Security researchers are warning of a new “logic flaw” in Linux called Copy Fail (CVE-2026-31431), a critical vulnerability that poses a threat to all users running a Linux-based operating system.
Xint Code discovered the flaw in Linux’s authencesn cryptographic template, which “lets an unprivileged local user trigger a deterministic, controlled 4-byte write into the page cache of any readable file on the system.” In other words, anyone can potentially change the cached copy of any file in memory without actually changing the real file.
This flaw can be abused to corrupt the cached version of a privileged process, tricking the system into granting higher privileges to the user—even full access to administrative processes. Using Copy Fail, a hacker could access sensitive information and install backdoors.

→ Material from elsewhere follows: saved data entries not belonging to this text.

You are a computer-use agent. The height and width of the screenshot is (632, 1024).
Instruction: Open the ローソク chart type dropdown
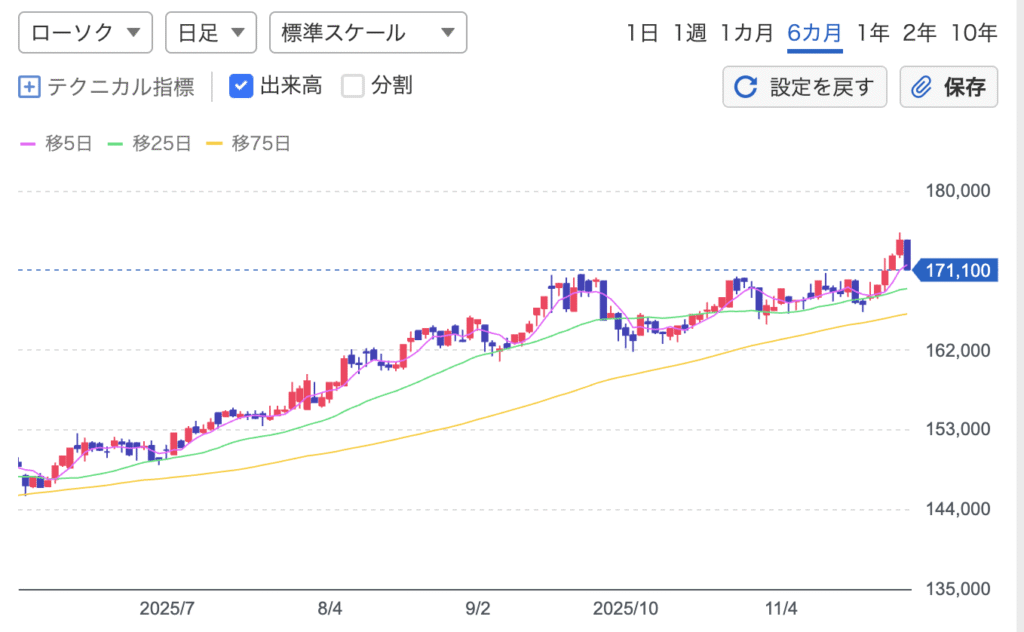(x=85, y=33)
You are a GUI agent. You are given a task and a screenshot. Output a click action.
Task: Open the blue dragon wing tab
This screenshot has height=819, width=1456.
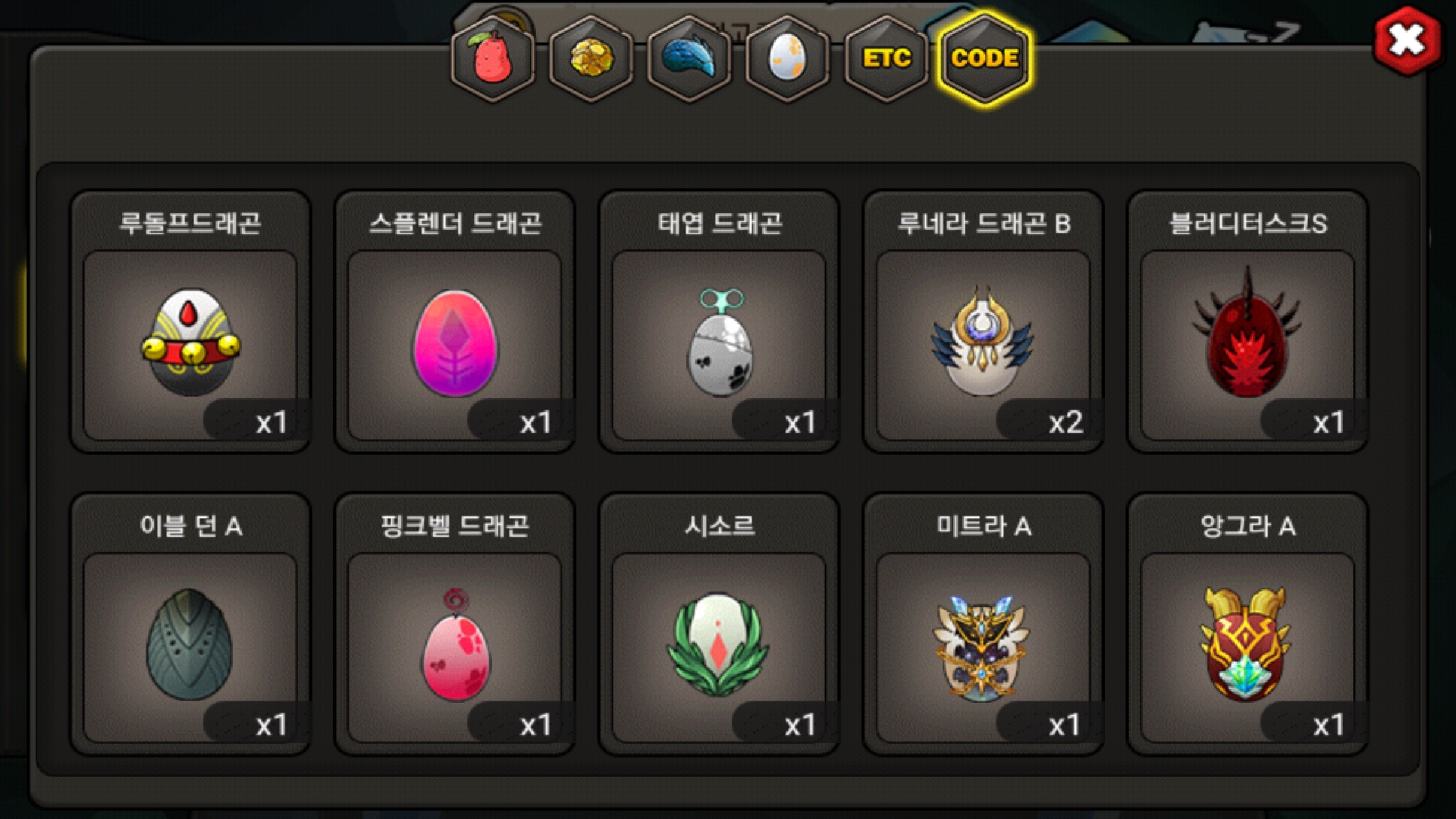(x=689, y=58)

According to Ars Technica, this is the most serious vulnerability in Linux since 2022, when Dirty Pipe was in the news. What makes Copy Fail more of a threat than past privilege escalation vulnerabilities is that it’s a “straight-line logic flaw”—no need to win a race condition as with Dirty Cow, no need to perform precise pipe buffer manipulation.
It’s also portable, meaning the same exact demo Python script can be used to break all major Linux distributions. No need to recompile for different platforms or even run version checks. Read more in the comprehensive explanation posted on Xint’s blog.
Fortunately, the Copy Fail vulnerability has been patched in Linux kernel versions 7.0, 6.19.12, 6.18.12, 6.12.85, 6.6.137, 6.1.170, 5.15.204, and 5.10.254. If your PC is running on a Linux operating system, you should update your kernel as soon as possible.